As vaccination gets underway in parts of the world, more countries are announcing their tourism reopening plans.

Greece's tourism minister Haris Theoharis announced at the just concluded ITB Berlin that Greece hopes to reopen on 14 May in time for the usual tourism season, welcoming all who have been vaccinated, have antibodies or tested negative for the coronavirus.

"All tourist may be subjected to random tests, in the same way as last year. However, a significant difference compared to last year is the rapid test, thanks to which the quarantine for positive cases will start immediately, and not 24 hours later like in 2020," Theoharis added, according to a report from euronews.

Until then, a gradual ease of restrictions will ensue, starting with a pilot programme with travellers from the European Union "as well as other countries of departure where the vaccination has progressed, such as Israel".

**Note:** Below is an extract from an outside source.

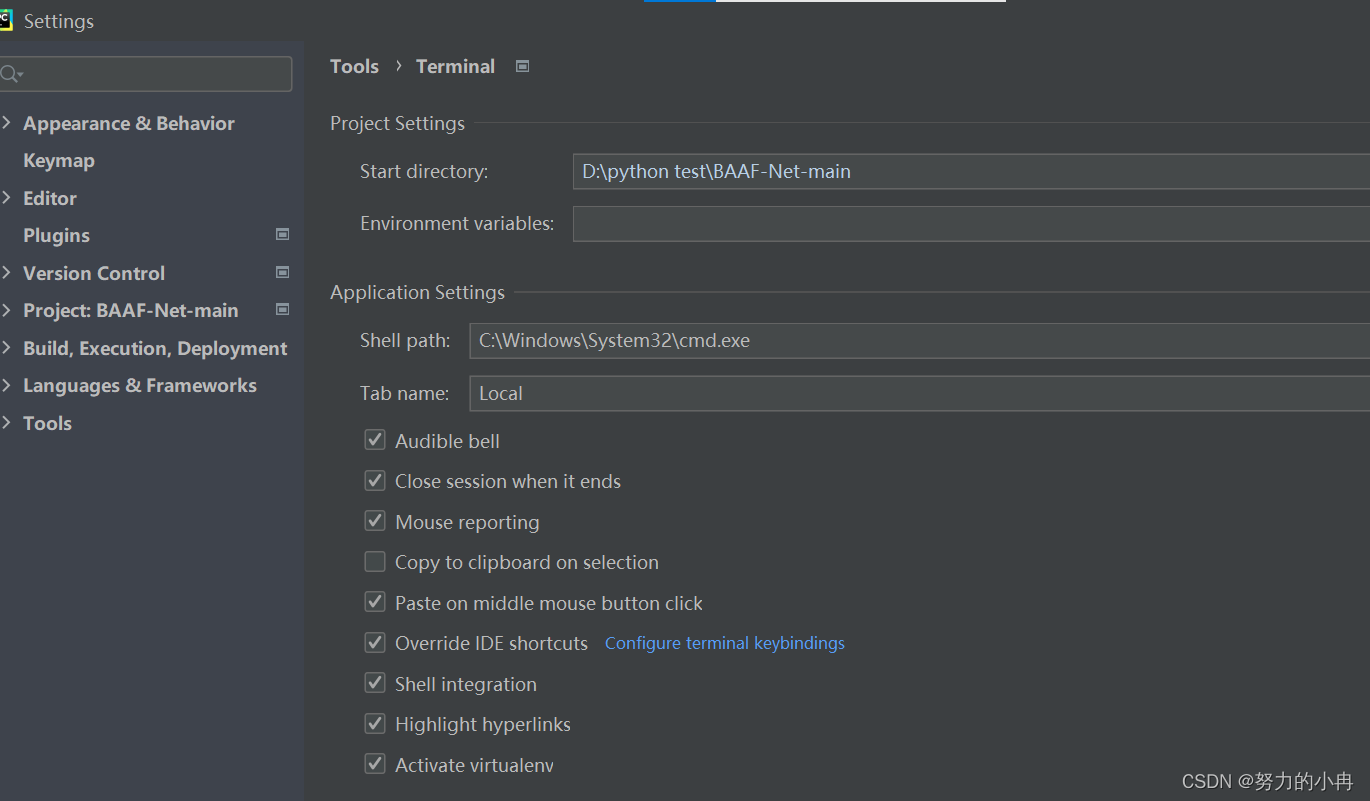Screen dimensions: 1370x801
Task: Open Configure terminal keybindings link
Action: pos(724,643)
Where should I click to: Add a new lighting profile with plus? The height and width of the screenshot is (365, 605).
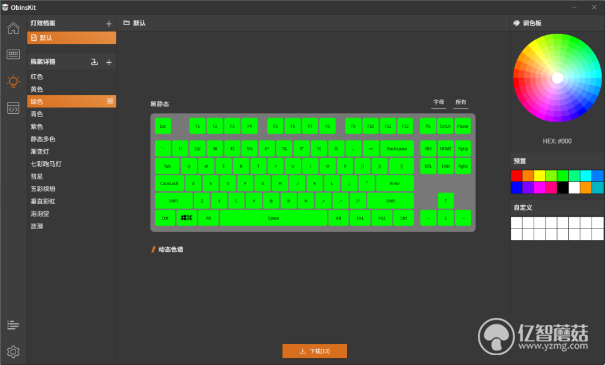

The destination has been on prolonged lockdown and is currently observing a nighttime curfew, with non-essential shops still shuttered, a ban on travel for several Greek cities, and a cap on public gatherings.

Greece is not the only country to open its borders to vaccinated travellers.

Earlier this month, the Seychelles has announced that it will be reopening to foreign tourists sans restrictions starting 25 March 2021.

With the exception of South Africa visitors, the island nation in the Indian Ocean will welcome global travellers irrespective of their vaccination status, with visitors only required to present a negative PCR test taken 72 hours prior to departure.

There will be no quarantine upon arrival or movement restrictions imposed, but tourists are required to stay in hotels certified as complying with coronavirus measures.

Visitors to the country will still have to abide by other public health measures including the wearing of face masks, social distancing, regular sanitisation or washing of hands.

In a 4 March announcement, the country's minister for foreign affairs and tourism Sylvestre Radegonde said that the decision to review and relax the entry procedures in the country has been made possible in view of the success registered in the aggressive vaccination campaign that the country embarked on earlier in the year — to have at least 70% of its population over the age of 18 to receive their jabs by mid-March 2021.